## Excerpt
▬▬▬

Sergey Kopanev: you sleep — agents ship

Go Back
Building AI Autopilot · Part 13

Natural Language Was the Problem. Six XML Tags Were the Fix.


Building AI Autopilot for code, research, and workflows.

The bash loop can’t parse intentions. It can only parse text.

HLTM is a personal automation layer that runs AI agents autonomously. A bash loop — hltm-loop.sh — spawns agents with fresh context every round. The goal: drop a brief, come back to working code.

The agent was writing: “I’ll now proceed to review the changes and verify correctness before moving to the next step…” — and the loop had no idea if it was done, starting, or stuck.

It was reading natural language and guessing.

Guessing is unreliable.

The Signal Problem

Every round, the bash loop needed to know one thing: what happened, and what happens next.

Natural language gave it everything except that.

“I’ve completed the implementation and believe the code is ready for review.” Is it done? Is it asking for review? Is the task closed? The loop had to infer. It inferred wrong often enough to matter.

The loop needed a contract. Not prose. A signal.

Six Tags

<loop:update>progress message</loop:update>
<loop:stage>review:task-123</loop:stage>
<loop:human>need input on X</loop:human>
<loop:failed>stuck after 3 attempts</loop:failed>
<loop:done>summary of what was completed</loop:done>

That’s it. The entire protocol.

Each tag has one job. No overlap. No ambiguity.

▬▬▬

## Objectives
1 - Answer these from the HLTM article:
(a) What is the file name of the bash loop that spawns agents?
(b) What does HLTM run autonomously?
(c) Which tag holds a summary of what was completed?
2 - Update a section of the HLTM article by replacing "bash loop" with "shell loop". Begin at the words "It was reading" and stop after "everything except that.".
The entries that come next were drawn from a separate source.

## Target pointing data
▬▬▬

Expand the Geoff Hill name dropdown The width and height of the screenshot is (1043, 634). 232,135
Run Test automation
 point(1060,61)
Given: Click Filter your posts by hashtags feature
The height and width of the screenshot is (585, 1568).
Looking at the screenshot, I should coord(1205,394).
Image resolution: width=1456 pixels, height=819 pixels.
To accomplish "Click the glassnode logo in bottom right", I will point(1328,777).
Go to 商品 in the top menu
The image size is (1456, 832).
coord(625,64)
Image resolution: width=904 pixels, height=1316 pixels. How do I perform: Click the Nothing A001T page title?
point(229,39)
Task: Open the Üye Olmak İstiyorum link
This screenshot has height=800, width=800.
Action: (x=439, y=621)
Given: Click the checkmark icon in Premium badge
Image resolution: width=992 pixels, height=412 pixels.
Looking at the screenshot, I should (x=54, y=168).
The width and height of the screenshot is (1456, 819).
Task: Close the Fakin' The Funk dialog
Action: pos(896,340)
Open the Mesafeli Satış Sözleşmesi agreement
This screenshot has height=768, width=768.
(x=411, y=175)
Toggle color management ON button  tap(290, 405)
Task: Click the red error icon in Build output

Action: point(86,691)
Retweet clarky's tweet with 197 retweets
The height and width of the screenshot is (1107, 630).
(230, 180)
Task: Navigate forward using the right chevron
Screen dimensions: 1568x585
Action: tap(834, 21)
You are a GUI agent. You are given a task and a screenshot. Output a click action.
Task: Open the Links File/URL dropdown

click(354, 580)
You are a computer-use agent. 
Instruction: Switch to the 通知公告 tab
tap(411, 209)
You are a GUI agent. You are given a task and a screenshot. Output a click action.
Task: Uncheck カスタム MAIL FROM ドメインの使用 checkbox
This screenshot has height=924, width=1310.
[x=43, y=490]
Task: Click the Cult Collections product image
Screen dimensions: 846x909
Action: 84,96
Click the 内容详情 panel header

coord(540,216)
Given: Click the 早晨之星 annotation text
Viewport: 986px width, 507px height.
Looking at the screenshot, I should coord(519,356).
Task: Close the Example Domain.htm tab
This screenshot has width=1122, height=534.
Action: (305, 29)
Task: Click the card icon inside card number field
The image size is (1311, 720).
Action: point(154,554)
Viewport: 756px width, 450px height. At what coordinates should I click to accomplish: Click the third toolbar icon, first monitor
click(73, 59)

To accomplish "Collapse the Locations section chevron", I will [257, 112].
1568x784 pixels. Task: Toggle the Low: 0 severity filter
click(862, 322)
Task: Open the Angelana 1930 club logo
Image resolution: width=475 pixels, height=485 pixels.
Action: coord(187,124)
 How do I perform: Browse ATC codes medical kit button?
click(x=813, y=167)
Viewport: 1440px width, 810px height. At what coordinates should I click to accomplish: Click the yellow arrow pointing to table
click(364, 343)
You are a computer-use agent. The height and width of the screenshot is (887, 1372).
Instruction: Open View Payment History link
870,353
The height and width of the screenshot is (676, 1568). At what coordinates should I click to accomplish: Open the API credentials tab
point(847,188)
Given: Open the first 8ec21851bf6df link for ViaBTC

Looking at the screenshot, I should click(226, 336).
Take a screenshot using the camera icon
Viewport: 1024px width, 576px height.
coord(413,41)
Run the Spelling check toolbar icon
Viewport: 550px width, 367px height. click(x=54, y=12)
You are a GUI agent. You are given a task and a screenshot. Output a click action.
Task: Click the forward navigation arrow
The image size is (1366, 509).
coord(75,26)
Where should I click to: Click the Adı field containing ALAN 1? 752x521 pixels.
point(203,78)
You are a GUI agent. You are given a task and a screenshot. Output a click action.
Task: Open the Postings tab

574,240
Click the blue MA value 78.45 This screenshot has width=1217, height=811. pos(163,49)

▬▬▬

## Final answers
1 -
(a) hltm-loop.sh
(b) AI agents
(c) <loop:done>

2 -
It was reading natural language and guessing.

Guessing is unreliable.

The Signal Problem

Every round, the shell loop needed to know one thing: what happened, and what happens next.

Natural language gave it everything except that.